Copy the following lines word for word, without changing anything.

[A block of data]
## begin

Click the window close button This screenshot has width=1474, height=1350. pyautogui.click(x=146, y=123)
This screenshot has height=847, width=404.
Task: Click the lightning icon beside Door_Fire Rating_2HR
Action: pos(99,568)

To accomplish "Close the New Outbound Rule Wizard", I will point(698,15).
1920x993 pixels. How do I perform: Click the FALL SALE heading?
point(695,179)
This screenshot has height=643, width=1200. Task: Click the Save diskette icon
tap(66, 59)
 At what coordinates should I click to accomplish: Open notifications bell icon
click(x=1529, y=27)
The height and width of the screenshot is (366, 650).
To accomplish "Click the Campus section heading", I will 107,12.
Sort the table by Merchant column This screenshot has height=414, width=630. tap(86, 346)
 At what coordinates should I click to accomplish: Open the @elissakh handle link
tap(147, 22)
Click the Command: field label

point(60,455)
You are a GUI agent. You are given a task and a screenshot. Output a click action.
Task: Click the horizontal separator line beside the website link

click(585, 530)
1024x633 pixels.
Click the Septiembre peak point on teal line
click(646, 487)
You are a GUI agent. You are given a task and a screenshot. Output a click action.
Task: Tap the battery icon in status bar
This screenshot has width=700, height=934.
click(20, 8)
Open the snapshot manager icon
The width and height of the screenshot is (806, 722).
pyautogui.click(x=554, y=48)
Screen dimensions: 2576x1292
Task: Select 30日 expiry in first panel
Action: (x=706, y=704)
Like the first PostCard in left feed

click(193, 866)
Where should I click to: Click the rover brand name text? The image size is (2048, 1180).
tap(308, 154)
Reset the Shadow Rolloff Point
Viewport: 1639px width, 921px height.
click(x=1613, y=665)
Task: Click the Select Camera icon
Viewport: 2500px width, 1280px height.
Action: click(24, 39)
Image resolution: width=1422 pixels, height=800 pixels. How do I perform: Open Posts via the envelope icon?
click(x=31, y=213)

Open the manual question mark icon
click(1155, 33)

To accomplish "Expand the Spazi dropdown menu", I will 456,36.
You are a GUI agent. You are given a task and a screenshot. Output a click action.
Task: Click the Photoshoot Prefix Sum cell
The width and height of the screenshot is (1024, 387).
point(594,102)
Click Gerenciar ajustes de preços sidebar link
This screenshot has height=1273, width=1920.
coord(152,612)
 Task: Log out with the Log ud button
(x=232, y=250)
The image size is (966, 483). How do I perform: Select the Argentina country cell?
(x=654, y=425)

## end

[Task solution]
Click the window close button This screenshot has width=1474, height=1350. pyautogui.click(x=146, y=123)
This screenshot has height=847, width=404.
Task: Click the lightning icon beside Door_Fire Rating_2HR
Action: pos(99,568)

To accomplish "Close the New Outbound Rule Wizard", I will point(698,15).
1920x993 pixels. How do I perform: Click the FALL SALE heading?
point(695,179)
This screenshot has height=643, width=1200. Task: Click the Save diskette icon
tap(66, 59)
 At what coordinates should I click to accomplish: Open notifications bell icon
click(x=1529, y=27)
The height and width of the screenshot is (366, 650).
To accomplish "Click the Campus section heading", I will 107,12.
Sort the table by Merchant column This screenshot has height=414, width=630. tap(86, 346)
 At what coordinates should I click to accomplish: Open the @elissakh handle link
tap(147, 22)
Click the Command: field label

point(60,455)
You are a GUI agent. You are given a task and a screenshot. Output a click action.
Task: Click the horizontal separator line beside the website link

click(585, 530)
1024x633 pixels.
Click the Septiembre peak point on teal line
click(646, 487)
You are a GUI agent. You are given a task and a screenshot. Output a click action.
Task: Tap the battery icon in status bar
This screenshot has width=700, height=934.
click(20, 8)
Open the snapshot manager icon
The width and height of the screenshot is (806, 722).
pyautogui.click(x=554, y=48)
Screen dimensions: 2576x1292
Task: Select 30日 expiry in first panel
Action: (x=706, y=704)
Like the first PostCard in left feed

click(193, 866)
Where should I click to: Click the rover brand name text? The image size is (2048, 1180).
tap(308, 154)
Reset the Shadow Rolloff Point
Viewport: 1639px width, 921px height.
click(x=1613, y=665)
Task: Click the Select Camera icon
Viewport: 2500px width, 1280px height.
Action: click(24, 39)
Image resolution: width=1422 pixels, height=800 pixels. How do I perform: Open Posts via the envelope icon?
click(x=31, y=213)

Open the manual question mark icon
click(1155, 33)

To accomplish "Expand the Spazi dropdown menu", I will 456,36.
You are a GUI agent. You are given a task and a screenshot. Output a click action.
Task: Click the Photoshoot Prefix Sum cell
The width and height of the screenshot is (1024, 387).
point(594,102)
Click Gerenciar ajustes de preços sidebar link
This screenshot has height=1273, width=1920.
coord(152,612)
 Task: Log out with the Log ud button
(x=232, y=250)
The image size is (966, 483). How do I perform: Select the Argentina country cell?
(x=654, y=425)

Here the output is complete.